Can we now expect similar scrutiny of UKAS’s inspections of pathology services?
We might predict that those employed in the lab services would be supportive of inspections. This might be largely genuine since it is hard to put in the extraordinary work demanded while believing much of it is worthless. We think an objective measure would reach similar conclusions to those about the CQC.
In future the CQC is going to make its inspections more risk-based – they’ve been reading the management ISOs.
The inspection regime introduced by the Care Quality Commission (CQC) in 2013 has had little measurable impact on services such as emergency care, maternity care, and GP prescribing, a government funded report has said.
Although care providers generally say that the regulator’s regime of intensive inspection has been beneficial, a team from the King’s Fund and Manchester University found that supporting evidence is elusive.

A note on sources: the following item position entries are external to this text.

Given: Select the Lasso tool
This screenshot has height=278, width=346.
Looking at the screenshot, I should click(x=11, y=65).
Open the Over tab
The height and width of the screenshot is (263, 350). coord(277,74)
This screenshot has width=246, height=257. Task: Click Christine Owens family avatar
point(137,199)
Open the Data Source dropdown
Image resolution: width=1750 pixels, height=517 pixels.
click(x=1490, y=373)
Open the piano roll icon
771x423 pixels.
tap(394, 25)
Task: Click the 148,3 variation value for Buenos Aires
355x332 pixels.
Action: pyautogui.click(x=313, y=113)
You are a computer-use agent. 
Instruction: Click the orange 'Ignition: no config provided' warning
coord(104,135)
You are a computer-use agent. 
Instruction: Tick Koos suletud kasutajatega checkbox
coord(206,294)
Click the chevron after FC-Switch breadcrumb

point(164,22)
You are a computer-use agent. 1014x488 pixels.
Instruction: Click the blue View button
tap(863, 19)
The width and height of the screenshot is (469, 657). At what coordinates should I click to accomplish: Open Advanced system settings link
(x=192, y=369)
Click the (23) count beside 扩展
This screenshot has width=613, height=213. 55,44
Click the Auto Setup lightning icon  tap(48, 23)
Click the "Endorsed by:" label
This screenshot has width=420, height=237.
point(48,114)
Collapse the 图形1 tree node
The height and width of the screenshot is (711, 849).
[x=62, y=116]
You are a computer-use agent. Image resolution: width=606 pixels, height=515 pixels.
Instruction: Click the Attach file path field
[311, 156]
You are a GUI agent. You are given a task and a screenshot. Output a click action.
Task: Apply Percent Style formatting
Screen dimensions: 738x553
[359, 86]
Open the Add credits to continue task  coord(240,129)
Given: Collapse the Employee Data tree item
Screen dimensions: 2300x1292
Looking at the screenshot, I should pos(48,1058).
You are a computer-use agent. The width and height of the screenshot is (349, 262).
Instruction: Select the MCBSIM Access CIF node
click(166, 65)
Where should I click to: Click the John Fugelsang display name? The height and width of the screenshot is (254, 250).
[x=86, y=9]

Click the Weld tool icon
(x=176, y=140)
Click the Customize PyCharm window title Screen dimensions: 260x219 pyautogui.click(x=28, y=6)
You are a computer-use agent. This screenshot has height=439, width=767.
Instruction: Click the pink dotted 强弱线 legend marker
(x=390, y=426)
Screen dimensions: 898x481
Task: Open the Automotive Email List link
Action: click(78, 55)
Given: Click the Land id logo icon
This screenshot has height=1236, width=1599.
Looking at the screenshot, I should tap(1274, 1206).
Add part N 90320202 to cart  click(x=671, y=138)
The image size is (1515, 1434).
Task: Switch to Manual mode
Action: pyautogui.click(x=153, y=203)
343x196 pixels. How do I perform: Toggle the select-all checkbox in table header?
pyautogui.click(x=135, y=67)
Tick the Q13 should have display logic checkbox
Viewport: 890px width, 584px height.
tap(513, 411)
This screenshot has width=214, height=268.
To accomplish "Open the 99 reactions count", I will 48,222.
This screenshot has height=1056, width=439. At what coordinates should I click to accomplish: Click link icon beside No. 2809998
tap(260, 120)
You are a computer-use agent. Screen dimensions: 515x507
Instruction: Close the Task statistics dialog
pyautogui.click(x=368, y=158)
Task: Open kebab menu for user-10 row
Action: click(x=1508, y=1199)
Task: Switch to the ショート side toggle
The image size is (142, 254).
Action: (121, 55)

The report concludes that a “resource-intensive and very high-profile system of inspection and rating does not seem to have had more than quite small and mixed effects on available performance indicators.”
Commissioned by the Department of Health and Social Care’s Policy Research Programme, the report also finds little evidence that patients used CQC ratings to choose where to go for care or that “intelligent monitoring,” used by the regulator to target inspections towards particular organisations, showed any correlation with what inspectors found when they got there.